[[ Extracted information open ]]

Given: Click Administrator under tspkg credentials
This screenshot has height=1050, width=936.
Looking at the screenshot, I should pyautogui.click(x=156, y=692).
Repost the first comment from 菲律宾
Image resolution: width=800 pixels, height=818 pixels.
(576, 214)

[[ Extracted information closed ]]

**Task directions**
Every record above is to be restated exactly as it reads.

**Written response**
Given: Click Administrator under tspkg credentials
This screenshot has height=1050, width=936.
Looking at the screenshot, I should pyautogui.click(x=156, y=692).
Repost the first comment from 菲律宾
Image resolution: width=800 pixels, height=818 pixels.
(576, 214)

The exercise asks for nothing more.